Maritime Activity Reports, Inc.

December 19, 2003

Willy Simonsen in 1963.(Photo credit: Aftenposten/Scanpix)

The marine electronics world lost a pioneer with the passing of Willy Simonsen on December 4, 2003. Simonsen, who was 90 years old, was the co-founder and driving force behind Simrad, a company that is today part of the Kongsberg Group, the world’s largest manufacturer of marine electronics. It was in 1947 in postwar Norway that Simonsen joined with John Mustad (of Mustad fishhook fame) to form Simonsen Radio AS in Oslo, Norway. In the beginning, the partners focused on manufacturing high quality radio telephones. Within a few years, the company expanded into development and production of echo sounders and sonars for commercial and military use, gaining a worldwide reputation for quality and superior technology. In 1957, the company opened an office in Horten, Norway and officially changed its name to Simrad, a combination of Simonsen and Radio. Simonsen headed the company he helped form for 21 years, leaving in 1968. He had grown his company from a handful of men into a world-leading manufacturer with 500 people (today the Kongsberg Group employs more than 4,000 worldwide). Looking back at Simonsen’s life, it is interesting to see how his talents -- and unfolding world events -- combined to make him a seminal figure in marine electronics.As a scientist in Bergen when World War II came to Norway, Simonsen became actively involved in the underground resistance. He spearheaded a project to eavesdrop on German telephone communications between Oslo and Bergen and provide this information by radio to allied forces in England. He was arrested by the Gestapo in 1941, and was later moved to a hospital after intentionally swallowing a “sickness pill.”Simonsen was rescued from the hospital by Norwegians wearing German military uniforms, and after escaping to England he worked in the Radio Production Unit of the British War Office.

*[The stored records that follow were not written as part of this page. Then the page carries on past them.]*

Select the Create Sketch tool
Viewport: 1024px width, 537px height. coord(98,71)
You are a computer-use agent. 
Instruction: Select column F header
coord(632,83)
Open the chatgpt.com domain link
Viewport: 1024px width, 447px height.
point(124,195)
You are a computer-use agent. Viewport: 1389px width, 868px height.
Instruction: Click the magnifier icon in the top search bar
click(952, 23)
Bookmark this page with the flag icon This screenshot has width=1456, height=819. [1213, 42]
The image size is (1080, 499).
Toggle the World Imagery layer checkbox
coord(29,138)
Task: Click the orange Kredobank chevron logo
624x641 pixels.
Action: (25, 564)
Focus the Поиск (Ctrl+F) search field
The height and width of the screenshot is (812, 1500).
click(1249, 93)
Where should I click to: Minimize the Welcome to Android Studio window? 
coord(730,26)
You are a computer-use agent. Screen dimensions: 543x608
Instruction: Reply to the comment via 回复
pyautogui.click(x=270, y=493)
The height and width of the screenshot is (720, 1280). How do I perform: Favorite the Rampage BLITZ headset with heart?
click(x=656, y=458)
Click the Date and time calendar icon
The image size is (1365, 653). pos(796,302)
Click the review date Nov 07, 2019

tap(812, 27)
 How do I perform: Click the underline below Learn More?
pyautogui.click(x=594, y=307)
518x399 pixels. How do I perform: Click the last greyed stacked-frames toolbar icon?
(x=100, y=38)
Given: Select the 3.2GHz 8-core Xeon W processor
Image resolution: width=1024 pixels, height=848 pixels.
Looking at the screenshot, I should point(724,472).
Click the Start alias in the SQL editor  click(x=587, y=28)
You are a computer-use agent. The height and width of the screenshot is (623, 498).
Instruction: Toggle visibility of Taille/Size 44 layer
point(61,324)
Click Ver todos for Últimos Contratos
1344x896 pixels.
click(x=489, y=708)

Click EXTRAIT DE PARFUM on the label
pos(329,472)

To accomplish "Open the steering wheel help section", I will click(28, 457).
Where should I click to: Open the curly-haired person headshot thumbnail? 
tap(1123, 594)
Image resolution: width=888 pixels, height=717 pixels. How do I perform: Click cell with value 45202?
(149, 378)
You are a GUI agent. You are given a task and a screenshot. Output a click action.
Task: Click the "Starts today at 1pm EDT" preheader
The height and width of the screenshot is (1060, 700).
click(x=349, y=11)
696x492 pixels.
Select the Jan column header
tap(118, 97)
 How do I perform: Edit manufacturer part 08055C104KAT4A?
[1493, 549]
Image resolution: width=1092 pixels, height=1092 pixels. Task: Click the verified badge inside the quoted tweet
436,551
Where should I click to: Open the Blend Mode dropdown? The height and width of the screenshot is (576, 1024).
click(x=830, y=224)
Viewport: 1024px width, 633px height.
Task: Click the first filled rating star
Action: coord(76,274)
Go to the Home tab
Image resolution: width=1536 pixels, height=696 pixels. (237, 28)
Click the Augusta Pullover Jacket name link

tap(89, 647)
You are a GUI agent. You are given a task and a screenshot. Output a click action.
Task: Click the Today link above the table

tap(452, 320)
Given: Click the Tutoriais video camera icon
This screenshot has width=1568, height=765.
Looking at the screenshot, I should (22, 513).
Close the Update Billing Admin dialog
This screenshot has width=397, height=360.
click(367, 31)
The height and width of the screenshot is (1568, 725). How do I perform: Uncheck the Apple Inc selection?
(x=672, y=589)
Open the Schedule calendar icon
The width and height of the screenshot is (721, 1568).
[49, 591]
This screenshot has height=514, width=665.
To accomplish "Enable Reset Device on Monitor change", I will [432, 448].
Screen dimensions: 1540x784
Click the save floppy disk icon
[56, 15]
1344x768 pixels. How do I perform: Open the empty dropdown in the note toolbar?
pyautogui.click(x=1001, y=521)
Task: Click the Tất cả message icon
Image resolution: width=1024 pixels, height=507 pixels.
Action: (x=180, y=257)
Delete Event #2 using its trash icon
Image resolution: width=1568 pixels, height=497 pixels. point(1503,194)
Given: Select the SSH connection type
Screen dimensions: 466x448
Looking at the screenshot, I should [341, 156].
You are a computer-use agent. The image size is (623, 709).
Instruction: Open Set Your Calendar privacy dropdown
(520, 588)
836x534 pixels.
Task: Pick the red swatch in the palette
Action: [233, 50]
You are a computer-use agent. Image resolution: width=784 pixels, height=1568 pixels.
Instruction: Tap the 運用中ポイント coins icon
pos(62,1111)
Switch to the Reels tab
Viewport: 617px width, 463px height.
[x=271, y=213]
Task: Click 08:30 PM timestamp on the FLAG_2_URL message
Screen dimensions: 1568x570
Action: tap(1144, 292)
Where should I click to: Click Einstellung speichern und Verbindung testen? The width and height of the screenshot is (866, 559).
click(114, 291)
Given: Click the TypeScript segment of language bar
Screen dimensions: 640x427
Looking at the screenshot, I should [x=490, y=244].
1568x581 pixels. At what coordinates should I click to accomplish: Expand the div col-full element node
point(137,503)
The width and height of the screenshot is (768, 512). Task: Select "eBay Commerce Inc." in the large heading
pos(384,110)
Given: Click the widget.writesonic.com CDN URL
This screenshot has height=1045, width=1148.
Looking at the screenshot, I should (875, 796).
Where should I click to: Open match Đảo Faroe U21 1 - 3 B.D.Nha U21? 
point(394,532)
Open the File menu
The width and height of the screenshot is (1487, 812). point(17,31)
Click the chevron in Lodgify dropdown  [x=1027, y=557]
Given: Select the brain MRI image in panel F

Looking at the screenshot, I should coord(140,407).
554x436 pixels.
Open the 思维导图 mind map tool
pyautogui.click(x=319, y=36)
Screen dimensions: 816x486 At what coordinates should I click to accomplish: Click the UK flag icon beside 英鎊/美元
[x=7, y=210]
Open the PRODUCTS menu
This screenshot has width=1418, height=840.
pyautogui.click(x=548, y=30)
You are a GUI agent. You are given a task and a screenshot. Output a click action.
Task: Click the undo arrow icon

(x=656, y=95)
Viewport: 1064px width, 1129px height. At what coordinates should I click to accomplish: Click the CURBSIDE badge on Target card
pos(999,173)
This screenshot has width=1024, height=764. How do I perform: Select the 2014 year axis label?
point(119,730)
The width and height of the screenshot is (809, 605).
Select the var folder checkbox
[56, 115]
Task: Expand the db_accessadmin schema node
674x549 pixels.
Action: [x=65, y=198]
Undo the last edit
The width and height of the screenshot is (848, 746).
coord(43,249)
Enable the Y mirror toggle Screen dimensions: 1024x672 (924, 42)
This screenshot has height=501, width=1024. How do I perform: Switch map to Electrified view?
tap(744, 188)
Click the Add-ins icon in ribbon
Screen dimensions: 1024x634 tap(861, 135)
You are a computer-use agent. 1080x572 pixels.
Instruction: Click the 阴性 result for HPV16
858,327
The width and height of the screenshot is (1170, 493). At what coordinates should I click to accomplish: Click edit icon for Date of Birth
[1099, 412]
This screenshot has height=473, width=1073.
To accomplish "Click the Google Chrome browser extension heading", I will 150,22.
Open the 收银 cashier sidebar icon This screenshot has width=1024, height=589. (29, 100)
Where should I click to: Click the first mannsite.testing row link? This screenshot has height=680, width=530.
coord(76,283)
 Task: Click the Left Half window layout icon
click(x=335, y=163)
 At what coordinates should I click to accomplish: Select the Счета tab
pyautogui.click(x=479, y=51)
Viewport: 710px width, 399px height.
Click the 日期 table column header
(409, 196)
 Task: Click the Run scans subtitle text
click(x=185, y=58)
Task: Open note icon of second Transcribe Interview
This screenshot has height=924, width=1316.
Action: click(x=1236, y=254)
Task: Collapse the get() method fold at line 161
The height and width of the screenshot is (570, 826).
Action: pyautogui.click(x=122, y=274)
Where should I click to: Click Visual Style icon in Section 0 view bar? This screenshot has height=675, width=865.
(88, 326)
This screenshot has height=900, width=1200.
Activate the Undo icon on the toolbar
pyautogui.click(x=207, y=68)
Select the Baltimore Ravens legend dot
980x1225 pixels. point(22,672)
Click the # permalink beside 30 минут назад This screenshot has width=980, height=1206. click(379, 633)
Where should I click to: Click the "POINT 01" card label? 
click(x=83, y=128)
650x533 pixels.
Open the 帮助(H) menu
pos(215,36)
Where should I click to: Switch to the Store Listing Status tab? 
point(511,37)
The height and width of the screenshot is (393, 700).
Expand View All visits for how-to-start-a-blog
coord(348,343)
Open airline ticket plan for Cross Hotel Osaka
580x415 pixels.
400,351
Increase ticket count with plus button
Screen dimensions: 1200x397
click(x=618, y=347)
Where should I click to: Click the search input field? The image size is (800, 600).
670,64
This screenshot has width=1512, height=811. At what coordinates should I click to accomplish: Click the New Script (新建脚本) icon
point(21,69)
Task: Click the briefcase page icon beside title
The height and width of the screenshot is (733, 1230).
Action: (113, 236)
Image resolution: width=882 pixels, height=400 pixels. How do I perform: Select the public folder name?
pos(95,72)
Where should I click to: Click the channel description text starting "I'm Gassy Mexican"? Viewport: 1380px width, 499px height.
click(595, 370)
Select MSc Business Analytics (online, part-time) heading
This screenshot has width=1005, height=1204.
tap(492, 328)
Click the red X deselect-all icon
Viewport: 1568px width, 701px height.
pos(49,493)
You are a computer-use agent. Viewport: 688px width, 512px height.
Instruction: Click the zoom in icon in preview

It was here that Simonsen developed a tiny shortwave radio receiver – dubbed the “Sweetheart – of which 50,000 were built and distributed to resistance forces around the world.By providing a communications link between scattered international resistance forces, Simonsen helped win the information war and turn the tide in favor of the allies. “Willy Simonsen was more than a marine electronics legend, he was a hero who used his communications skills to protect others at great risk to himself,” said John Caballero, Vice President of U.S. subsidiary Simrad, Inc. “He will be missed by the entire industry.”